▸ **BRIEF**
Replace every occurrence of "Click" with "Select" throughout the material below, keeping everything else unchanged and omitting the pictures from your version.

(Target pointing data)
☆ ☆ ☆
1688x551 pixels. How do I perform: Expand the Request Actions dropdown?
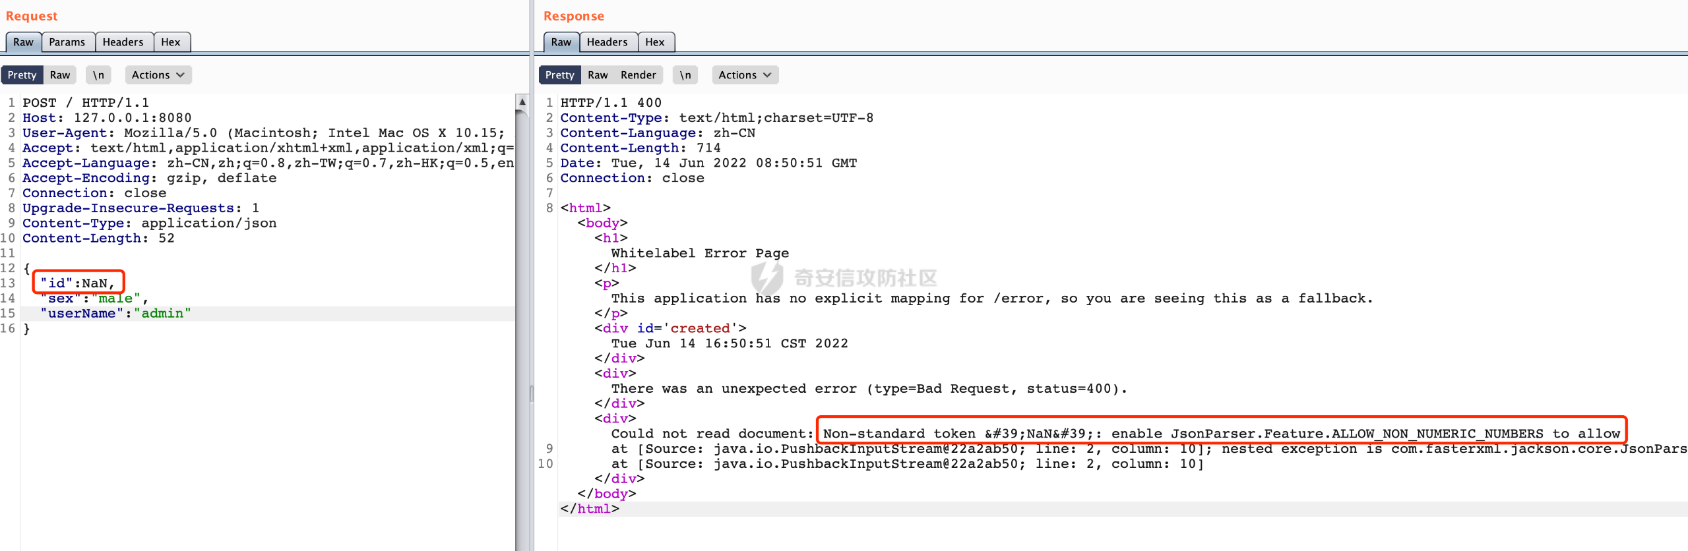(x=158, y=75)
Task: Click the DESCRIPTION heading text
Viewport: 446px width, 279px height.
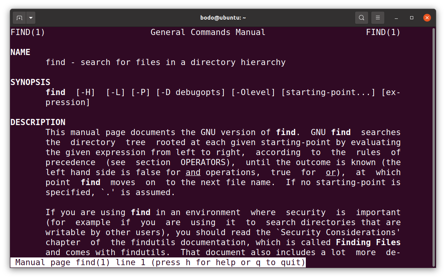Action: 38,122
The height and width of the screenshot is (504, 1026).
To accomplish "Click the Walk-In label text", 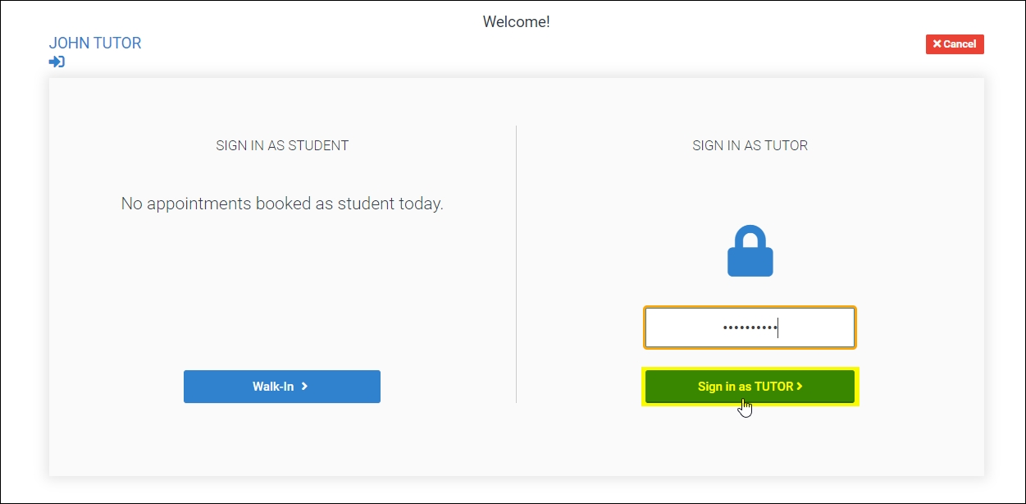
☆ ☆ ☆
▸ **EXERCISE OUTPUT**
1688x551 pixels. How do I perform: Expand the Request Actions dropdown?
(x=158, y=75)
Task: Select the DESCRIPTION heading text
Viewport: 446px width, 279px height.
Action: 38,122
The height and width of the screenshot is (504, 1026).
To accomplish "Select the Walk-In label text", 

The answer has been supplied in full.